Reputation: 21
Based on my research, I know that Spring Batch provides API to handling many different kinds of data file formats.
But I need clarification on how do we supply multiple files of different format in one chunk / Tasklet.
For that, I know that there is MultiResourceItemReader can process multiple files but AFAIK all the files have to be of the same format and data structure.
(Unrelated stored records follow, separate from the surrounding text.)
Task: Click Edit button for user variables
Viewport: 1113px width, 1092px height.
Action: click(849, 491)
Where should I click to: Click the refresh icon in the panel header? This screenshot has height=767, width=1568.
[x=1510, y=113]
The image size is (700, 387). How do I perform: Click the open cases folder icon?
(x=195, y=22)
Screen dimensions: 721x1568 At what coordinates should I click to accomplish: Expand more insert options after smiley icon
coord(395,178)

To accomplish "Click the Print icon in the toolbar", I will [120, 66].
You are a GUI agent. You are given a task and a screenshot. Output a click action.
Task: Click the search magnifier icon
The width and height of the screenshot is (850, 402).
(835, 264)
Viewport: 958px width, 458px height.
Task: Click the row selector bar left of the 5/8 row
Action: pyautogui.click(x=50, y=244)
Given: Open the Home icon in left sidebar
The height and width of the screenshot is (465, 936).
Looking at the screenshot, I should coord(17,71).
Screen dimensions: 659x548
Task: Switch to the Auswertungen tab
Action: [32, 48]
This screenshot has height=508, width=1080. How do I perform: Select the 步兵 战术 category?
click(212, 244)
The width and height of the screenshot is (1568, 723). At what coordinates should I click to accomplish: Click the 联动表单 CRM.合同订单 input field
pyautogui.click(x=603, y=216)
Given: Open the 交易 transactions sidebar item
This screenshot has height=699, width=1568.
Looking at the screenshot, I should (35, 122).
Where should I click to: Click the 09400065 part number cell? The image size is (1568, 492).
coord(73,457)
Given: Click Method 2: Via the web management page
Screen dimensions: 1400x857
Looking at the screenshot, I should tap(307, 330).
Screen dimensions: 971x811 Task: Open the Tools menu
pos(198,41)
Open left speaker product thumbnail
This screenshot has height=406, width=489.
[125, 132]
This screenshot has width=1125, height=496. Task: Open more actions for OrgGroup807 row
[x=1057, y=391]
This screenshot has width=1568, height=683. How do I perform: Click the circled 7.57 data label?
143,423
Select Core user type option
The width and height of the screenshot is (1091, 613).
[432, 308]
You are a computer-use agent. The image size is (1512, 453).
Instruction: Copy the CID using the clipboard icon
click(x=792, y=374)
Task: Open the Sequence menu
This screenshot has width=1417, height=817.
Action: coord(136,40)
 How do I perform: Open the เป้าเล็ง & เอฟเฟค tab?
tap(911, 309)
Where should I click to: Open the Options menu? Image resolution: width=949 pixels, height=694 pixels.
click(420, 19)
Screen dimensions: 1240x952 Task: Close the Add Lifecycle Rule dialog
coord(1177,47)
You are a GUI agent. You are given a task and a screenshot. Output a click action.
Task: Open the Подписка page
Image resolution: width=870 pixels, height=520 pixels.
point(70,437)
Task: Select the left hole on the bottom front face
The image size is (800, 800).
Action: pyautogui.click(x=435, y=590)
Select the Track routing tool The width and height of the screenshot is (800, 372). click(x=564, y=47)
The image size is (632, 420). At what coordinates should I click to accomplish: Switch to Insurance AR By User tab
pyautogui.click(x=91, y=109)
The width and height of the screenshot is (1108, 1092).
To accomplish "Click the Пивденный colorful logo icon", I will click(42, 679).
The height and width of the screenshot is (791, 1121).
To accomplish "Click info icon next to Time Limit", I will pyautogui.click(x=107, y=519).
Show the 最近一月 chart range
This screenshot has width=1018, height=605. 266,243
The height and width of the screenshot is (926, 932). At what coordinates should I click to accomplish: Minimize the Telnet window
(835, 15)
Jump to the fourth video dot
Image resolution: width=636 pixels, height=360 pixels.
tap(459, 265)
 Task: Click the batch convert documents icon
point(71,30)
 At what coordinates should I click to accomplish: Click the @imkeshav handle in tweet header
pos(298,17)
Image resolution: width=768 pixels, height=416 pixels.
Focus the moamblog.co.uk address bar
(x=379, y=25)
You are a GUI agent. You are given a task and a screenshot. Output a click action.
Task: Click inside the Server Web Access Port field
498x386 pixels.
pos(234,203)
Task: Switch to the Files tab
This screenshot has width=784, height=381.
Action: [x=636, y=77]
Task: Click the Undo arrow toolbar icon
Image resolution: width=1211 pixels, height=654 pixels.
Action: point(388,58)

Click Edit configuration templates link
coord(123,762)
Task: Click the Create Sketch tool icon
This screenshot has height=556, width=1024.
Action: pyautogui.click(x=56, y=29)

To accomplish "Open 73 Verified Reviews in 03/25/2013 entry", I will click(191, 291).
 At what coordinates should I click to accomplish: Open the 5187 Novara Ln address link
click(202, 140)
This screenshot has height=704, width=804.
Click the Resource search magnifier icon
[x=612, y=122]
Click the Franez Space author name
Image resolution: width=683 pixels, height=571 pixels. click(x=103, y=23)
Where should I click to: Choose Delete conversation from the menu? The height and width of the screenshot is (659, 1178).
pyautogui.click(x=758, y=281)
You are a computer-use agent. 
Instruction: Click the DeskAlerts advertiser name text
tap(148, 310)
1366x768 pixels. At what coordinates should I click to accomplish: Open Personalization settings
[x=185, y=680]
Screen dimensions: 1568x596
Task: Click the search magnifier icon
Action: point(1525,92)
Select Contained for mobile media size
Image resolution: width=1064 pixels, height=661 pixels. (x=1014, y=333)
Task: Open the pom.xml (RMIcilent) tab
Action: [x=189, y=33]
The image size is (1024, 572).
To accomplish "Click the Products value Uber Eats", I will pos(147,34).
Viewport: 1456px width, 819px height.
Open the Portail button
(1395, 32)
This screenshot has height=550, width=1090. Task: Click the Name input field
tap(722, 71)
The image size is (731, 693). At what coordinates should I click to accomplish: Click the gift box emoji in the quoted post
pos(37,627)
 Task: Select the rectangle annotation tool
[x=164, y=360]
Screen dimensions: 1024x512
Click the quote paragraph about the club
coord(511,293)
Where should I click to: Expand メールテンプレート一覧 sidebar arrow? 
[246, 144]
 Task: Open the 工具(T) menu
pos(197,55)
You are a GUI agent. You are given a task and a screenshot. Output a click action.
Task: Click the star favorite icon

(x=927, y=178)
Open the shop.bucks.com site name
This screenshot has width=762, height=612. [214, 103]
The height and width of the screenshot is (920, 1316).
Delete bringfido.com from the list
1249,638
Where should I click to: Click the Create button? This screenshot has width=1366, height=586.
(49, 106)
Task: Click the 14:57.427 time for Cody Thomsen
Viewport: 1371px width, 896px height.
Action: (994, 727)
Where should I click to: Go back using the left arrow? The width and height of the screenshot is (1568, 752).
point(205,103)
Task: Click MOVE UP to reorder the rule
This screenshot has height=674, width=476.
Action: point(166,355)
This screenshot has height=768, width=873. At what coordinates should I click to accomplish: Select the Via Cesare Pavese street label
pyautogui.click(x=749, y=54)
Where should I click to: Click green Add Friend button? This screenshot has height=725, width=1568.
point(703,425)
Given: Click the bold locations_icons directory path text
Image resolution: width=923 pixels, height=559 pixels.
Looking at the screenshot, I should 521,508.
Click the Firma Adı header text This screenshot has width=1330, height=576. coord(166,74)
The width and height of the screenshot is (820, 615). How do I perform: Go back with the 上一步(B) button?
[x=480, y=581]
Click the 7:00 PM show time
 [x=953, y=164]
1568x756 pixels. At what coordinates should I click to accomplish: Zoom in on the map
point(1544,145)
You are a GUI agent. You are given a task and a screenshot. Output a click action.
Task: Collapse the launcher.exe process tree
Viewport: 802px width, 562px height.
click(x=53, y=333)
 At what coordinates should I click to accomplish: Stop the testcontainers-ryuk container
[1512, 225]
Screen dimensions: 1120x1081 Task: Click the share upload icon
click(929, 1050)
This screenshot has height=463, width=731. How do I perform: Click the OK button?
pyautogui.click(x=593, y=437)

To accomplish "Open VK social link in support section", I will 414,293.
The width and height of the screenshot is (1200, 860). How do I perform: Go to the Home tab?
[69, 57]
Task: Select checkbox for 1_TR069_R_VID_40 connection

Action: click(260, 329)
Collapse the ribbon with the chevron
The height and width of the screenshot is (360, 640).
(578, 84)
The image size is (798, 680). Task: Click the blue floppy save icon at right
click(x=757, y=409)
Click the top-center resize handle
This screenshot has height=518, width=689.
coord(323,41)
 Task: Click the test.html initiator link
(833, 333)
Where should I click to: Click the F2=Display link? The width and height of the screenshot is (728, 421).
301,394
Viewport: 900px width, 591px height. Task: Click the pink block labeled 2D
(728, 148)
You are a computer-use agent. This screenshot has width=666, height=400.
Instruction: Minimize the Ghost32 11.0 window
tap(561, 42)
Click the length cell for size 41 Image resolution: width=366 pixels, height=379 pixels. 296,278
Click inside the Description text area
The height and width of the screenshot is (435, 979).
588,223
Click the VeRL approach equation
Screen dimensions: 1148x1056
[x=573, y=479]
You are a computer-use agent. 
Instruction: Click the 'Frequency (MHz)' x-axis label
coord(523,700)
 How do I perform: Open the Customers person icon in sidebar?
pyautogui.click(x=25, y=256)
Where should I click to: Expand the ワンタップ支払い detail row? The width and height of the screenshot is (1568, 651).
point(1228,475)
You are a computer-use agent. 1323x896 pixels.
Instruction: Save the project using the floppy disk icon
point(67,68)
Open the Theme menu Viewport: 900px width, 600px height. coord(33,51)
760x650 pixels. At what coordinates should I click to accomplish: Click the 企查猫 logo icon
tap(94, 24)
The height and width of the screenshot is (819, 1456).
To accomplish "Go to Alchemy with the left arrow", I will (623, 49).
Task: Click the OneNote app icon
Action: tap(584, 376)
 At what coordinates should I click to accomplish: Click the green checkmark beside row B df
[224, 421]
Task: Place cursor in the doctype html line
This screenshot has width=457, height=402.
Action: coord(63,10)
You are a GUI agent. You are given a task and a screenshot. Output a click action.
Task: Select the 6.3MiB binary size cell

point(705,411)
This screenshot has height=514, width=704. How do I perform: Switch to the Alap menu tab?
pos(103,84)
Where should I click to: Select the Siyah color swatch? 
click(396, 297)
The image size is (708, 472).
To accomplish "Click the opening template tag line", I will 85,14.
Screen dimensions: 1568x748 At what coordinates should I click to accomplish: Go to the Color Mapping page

So, the question is how can we supply multiple files of different data formats as input in a Tasklet ?
Upvotes: 1
Views: 3194
Reputation: 1119
Asoub is right and there is no out-of-the-box Spring Batch reader that "reads it all!". However with just a handful of fairly simple and straight forward classes you can make a java config spring batch application that will go through different files with different file formats.
For one of my applications I had a similar type of use case and I wrote a bunch of fairly simple and straight forward implementations and extensions of the Spring Batch framework to create what I call a "generic" reader. So to answer your question: below you will find the code I used to go through different kind of file formats using spring batch. Obviously below you will find the stripped implementation, but it should get you going in the right direction.
One line is represented by a Record:
public class Record {
private Object[] columns;
public void setColumnByIndex(Object candidate, int index) {
columns[index] = candidate;
}
public Object getColumnByIndex(int index){
return columns[index];
}
public void setColumns(Object[] columns) {
this.columns = columns;
}
}
Each line contains multiple columns and the columns are separated by a delimiter. It does not matter if file1 contains 10 columns and/or if file2 only contains 3 columns.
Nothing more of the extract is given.